As I’ve become more familiar with southwest Louisiana, I’ve learned there’s no single explanation but instead that a place holds multiple competing truths simultaneously. Places like Lake Charles are forged and remade by the variation in people’s experiences that have either enabled them to recover quickly or continue to recover today. I have also learned just how much I will never get to know, how many streets I will never drive down, and how many stories I will not hear. 

In qualitative field methods, a general rule of thumb indicates your task is complete when you reach redundancy in interviews. While I’ve encountered common threads across people’s experiences, everyone’s story is unique and additive. I grieve the absence of the stories I won’t hear. In a certain way, this absence parallels what originally drew me to this place. How many stories will not be told but should be heard? 

In between the field and the desk

As an academic researcher studying hurricane recovery – hailing from a state where hurricanes don’t make landfall – I anticipated experiencing the “insider” and “outsider” roles so commonly discussed in identifying one’s relationship to their site of study. I had many experiences in Louisiana that clearly exposed my “outsider” role, like when I was unsure if I should join the kids and adults chasing a chicken thrown into the air at the Chicken Run, a Cajun tradition that is held in the runup to Mardi Gras in rural towns in southwest Louisiana. There were likely many other unfamiliar encounters and conversations where my ‘you’re not from around here, are you?’ persona was evident. Yet, these instances feel small and irrelevant compared to the interactions I had with people who were eager to share their experiences about rebuilding and reclaiming their homes many times over. I am routinely struck by the feeble nature of the terms “insider” and “outsider.”
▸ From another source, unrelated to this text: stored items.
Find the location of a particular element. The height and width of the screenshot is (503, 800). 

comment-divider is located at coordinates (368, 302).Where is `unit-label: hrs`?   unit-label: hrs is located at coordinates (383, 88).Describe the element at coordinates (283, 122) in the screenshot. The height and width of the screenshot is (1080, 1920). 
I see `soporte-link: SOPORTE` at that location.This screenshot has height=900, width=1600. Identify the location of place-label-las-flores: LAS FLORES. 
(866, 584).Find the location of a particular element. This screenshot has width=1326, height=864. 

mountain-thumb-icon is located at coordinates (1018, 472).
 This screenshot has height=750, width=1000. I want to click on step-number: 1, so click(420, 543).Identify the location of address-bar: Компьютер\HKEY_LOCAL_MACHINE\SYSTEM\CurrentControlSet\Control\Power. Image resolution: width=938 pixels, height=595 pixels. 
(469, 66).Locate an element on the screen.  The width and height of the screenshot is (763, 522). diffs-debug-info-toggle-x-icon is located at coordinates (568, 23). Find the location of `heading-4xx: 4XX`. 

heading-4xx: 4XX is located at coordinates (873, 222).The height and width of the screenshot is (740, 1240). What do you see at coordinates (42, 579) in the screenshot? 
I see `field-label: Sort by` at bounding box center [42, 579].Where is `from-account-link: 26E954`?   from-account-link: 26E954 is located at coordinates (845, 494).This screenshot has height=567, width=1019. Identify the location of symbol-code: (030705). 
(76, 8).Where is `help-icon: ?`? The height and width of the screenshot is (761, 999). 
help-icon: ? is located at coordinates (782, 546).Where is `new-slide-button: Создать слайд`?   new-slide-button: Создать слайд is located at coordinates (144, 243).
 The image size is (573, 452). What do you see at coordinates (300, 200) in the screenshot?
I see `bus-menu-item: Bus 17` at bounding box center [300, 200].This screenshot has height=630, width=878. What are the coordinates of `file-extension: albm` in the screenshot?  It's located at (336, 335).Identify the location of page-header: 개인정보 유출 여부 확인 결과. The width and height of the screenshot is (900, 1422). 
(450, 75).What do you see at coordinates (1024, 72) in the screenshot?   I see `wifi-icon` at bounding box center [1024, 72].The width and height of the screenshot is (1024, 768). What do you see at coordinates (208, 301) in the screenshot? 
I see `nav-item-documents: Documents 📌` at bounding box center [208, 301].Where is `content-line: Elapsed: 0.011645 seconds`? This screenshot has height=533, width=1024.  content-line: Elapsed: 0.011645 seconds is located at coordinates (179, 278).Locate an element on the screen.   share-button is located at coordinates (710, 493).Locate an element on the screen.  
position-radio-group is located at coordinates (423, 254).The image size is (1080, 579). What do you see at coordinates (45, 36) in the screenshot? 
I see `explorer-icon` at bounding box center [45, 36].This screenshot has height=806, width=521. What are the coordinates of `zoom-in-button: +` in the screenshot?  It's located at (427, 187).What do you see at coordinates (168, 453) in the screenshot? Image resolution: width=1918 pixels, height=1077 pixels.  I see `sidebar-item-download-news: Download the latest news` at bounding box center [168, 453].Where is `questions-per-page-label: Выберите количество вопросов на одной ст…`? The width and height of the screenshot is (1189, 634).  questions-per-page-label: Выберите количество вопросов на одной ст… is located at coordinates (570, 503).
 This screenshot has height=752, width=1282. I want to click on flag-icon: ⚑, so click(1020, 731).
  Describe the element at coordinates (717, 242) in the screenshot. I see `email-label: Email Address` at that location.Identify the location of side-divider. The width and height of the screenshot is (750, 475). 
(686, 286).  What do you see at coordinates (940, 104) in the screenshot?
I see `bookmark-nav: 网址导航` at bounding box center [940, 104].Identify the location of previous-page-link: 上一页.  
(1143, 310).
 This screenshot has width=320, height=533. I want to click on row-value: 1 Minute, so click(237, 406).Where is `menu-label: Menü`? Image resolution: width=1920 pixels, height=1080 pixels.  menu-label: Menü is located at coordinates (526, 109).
Instead, the contrast between being “in” and “out” of the field feels harder to reconcile. Just as much effort goes into prepping for the field as does pulling myself out of the field. Maintaining connections with people while I’m away turns digital. It’s a cleaving across time zones that requires relearning how to maintain connections to people and places that now feel particularly familiar. What happens when a place starts to resemble home more than your permanent address? Becoming invested in a place will do this to you; at least, it has for me. 

This feeling has incited a greater need to share what I’ve witnessed and heard from southwest Louisiana while doing justice to the richness of time and patience people have afforded me in sharing their experiences with recovery. While maps of blue tarps continue to be refined and fieldnotes wait patiently to be reread, the Gulf South enters what forecasters are calling an “unprecedented” hurricane season. The original goal of this work was for groups to use maps of blue tarps to identify unmet recovery housing needs. Engagement with collaborators still entails discussing how to utilize the maps of blue tarps to support their efforts. But community engagement has expanded my goals to include a broader analysis of how tarps fit with rates of insurance coverage – a pressing concern among residents – and how people’s experiences can be elevated to supplement policy legislation for insurance reform. 

As my connections with people and places strengthen and the research evolves, the work continues, both in and out of Lake Charles. Like a pendulum, the scale of my own engagement with the work swings from ten thousand-foot views from satellites to stories shared at the kitchen table. Similarly, the swings between being in and out of the field involve reconfiguring what relationships with collaborators look like and what they can and should look like. As southwest Louisiana takes on the character of another home for me, I am reminded it will always be there. Holding on to that feeling and tapping into that familiarity requires the ‘Sunday calls to home’ and occasional visits. Or does it require something else?